Green, healthy buildings, sustainability planning and action

Costs and Benefits of Green

People ask how much more it costs to build green and healthy. Often they don’t realize what the value is of living and working in a green, healthy building until they have experienced it. We find that many green design features don’t cost more. An elegantly simple finish or a smart solar design or daylight element may even cost less than a more conventional one.

 

Green features that do cost more are typically items like better insulation and windows, more durable finishes, advanced heating, cooling and ventilation equipment, water recycling systems and renewable energy systems. But the initial cost of these must be seen as part of a whole life-cycle. If you are going to own the building for the long term, or sell it as a quality, future ready building, these investments have a measurable payback. There is little doubt that the cost of owning and operating a building will rise rapidly in the next decade. Paybacks that can be projected today in terms of energy, water and materials saved, maintenance avoided and future value, are likely to occur much faster than we think.

 

The payback in satisfaction, comfort and security that comes with investment in a green, healthy project is immeasurable.

 

When planners and municipal governments plan for sustainable land use and green infrastructure, they are acting responsibly towards future generations who will have to support the cost of urban development.
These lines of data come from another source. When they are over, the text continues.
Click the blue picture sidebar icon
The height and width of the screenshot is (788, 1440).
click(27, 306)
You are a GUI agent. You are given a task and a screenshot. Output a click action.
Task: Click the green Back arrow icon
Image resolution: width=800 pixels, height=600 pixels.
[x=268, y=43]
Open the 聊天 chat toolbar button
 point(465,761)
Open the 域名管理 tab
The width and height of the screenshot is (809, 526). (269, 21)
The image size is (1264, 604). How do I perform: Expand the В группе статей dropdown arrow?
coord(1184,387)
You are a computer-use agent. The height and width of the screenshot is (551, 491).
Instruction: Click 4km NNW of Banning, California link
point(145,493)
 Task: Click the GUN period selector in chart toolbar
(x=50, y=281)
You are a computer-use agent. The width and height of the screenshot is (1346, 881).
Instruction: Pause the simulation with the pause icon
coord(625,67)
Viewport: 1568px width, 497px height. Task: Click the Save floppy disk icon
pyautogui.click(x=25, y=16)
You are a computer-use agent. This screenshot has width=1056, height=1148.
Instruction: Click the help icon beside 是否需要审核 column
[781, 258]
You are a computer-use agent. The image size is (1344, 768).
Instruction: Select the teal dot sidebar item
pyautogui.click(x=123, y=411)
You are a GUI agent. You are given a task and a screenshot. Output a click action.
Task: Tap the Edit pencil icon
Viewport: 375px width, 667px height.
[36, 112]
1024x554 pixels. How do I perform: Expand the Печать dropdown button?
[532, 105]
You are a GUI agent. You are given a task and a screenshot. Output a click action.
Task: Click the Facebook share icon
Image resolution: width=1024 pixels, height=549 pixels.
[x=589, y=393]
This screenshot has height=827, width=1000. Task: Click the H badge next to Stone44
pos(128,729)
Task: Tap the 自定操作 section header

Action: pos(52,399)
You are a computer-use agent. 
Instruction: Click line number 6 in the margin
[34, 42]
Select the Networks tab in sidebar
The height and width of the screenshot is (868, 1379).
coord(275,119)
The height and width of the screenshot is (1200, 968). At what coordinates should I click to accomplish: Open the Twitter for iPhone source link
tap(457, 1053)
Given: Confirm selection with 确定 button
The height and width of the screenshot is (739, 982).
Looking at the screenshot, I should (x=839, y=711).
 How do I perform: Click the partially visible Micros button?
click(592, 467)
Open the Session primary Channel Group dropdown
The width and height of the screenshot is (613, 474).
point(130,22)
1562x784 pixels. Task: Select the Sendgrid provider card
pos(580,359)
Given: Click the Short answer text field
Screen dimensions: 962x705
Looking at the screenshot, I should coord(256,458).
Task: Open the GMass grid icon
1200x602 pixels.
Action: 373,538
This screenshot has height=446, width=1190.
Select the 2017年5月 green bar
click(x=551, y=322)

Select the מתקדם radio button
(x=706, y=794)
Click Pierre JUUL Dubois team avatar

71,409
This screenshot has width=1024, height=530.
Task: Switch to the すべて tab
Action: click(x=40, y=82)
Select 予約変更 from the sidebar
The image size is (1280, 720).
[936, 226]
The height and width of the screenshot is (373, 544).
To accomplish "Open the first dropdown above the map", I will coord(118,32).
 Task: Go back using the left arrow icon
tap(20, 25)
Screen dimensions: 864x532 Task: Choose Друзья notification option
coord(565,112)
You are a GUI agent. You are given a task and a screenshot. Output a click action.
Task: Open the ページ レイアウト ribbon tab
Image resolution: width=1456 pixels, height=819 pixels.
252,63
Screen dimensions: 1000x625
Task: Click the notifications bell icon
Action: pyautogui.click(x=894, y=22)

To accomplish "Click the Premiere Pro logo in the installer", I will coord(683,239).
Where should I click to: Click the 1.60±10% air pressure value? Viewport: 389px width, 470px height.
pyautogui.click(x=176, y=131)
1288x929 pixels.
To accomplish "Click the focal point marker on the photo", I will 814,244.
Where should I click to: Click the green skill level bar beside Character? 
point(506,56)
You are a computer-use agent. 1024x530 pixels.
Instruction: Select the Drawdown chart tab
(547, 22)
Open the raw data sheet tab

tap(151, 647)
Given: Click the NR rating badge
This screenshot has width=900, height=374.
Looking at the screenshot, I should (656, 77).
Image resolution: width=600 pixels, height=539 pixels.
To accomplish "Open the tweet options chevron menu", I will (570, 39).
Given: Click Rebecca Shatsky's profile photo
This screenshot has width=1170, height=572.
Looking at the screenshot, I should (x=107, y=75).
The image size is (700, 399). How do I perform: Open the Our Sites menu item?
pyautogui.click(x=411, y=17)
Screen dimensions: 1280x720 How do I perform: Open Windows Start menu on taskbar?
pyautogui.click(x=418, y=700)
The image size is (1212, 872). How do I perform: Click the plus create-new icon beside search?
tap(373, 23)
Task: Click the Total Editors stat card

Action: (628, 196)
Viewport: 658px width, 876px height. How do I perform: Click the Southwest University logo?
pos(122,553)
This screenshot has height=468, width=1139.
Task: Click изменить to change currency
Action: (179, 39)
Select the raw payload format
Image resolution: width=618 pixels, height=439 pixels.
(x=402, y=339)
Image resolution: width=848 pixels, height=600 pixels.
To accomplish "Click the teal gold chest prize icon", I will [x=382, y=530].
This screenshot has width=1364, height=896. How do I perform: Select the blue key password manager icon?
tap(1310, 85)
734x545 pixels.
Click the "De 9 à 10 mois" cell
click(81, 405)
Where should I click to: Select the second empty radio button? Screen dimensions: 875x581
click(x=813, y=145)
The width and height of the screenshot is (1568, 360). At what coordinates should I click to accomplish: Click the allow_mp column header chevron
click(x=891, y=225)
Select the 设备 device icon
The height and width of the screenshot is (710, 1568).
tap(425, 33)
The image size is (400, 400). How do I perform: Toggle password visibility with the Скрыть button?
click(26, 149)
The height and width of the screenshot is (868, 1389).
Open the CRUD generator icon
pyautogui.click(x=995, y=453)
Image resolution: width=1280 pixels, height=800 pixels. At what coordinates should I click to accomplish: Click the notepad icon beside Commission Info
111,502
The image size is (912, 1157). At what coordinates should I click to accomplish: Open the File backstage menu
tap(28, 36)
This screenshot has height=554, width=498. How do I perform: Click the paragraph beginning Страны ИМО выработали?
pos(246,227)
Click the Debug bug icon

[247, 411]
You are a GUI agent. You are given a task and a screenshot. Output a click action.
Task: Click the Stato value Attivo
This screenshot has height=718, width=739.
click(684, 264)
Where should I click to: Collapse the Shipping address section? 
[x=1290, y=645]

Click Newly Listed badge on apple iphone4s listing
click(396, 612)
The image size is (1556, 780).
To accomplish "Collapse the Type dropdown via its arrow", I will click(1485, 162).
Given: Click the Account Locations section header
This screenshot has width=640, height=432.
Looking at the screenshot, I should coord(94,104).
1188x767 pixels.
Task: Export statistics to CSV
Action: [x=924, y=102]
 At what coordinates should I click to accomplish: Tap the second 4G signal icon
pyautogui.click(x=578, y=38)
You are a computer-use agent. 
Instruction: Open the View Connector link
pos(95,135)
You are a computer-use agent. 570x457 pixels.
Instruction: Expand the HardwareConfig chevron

Our present patterns of unsustainable land use and utilities are certain to produce excessive transportation, energy, waste, administration and social costs as the world changes.

"If it is asserted that civilization is a real advance in the condition of man,… it must be shown that it has produced better dwellings without making them more costly; and the cost of a thing is the amount of what I will call life which is required to be exchanged for it, immediately or in the long run".